Şu ana kadar nelerden şikâyetçiydik?
Teşkilatların zihni yetersizliği, bazen sorumsuzluğu ve şımarıklığı... (Bu arada, seçimler teşkilatların yiğit ve fedàkâr mensupların emekleri ile kazanıldı.) Liyàkâtsiz atamalar, adalet sistemindeki zaafiyetler, genel manada rüşvet vs.
Yeni dönem, yeni bir sayfa açma zamanı…
“Türkiye Yüzyılı” çok önemli. Bayrak yarışında yeni bir el, yeni bir güç ve ivme olma zamanı…
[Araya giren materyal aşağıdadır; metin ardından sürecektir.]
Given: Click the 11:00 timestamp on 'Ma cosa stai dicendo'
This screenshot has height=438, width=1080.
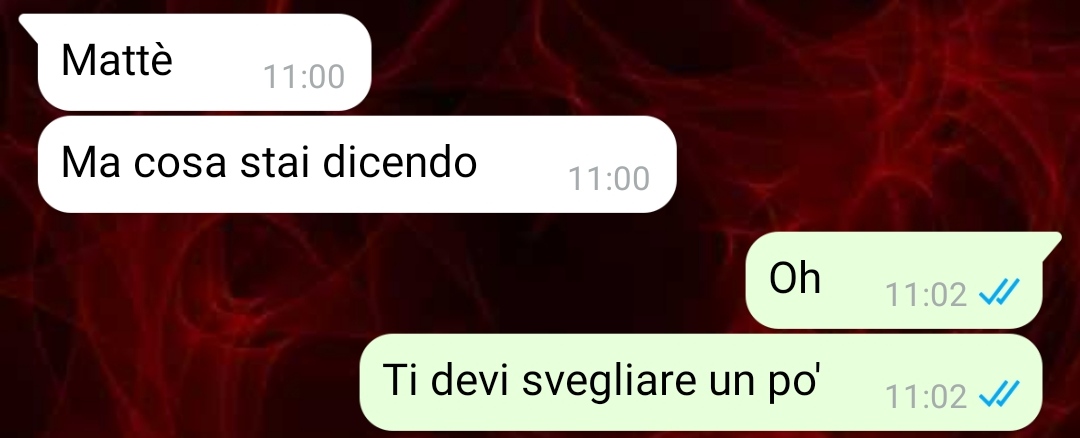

Vatanımız, Dünya’nın en stratejik noktalarının birinde ve Dünya Küresi’nin hayat kuşağı üzerinde. Dolayısı ile tarihin tüm devirlerinde hedef…
Milletimiz, çevresindeki diğer İslâm Halkları da içine alarak Viyana’ya kadar gitmiş, Afrika içlerine, Uzak Asya’ya kadar emperyalizme ve kölecilere karşı ordular göndermiş, Haçlı Barbarlığı’na “DUR!” demiş. Dolayısı ile 1000 yıldır emperyalizmin düşmanı ve hedef…
Türk Dünyası ve İslâm âlemi, Türkiye’yi Lider, Anadolu Türkü’nü öncü görmek istiyor.
Dolayısı ile hedefiz.
Geçmişte düşmanlığın sadece askerî usullerle yapıldığını zannederdik. Oysa aslı ekonomik, Psikolojik Harp/Harekât Yöntemleri ile yapılıyor ki terör örgütleri, her türlü bölücülük, hatta vekâlet savaşları bunun bir parçası…
Kesintisiz 1100 yıldır aynı topraklarda, aynı din, aynı vicdan, aynı töre ve terbiye ile yaşayan bizleri etnik, mezhepçi vs. gerekçelerle bölmeye çalışanlar ne büyük bir operasyonun içindeler?
Lütfen düşününüz.
Bu adamlar 2. Dünya Savaşı’nda 50 milyon kendi insanlarını öldürdüler ve üzerine AB’ni kurdular.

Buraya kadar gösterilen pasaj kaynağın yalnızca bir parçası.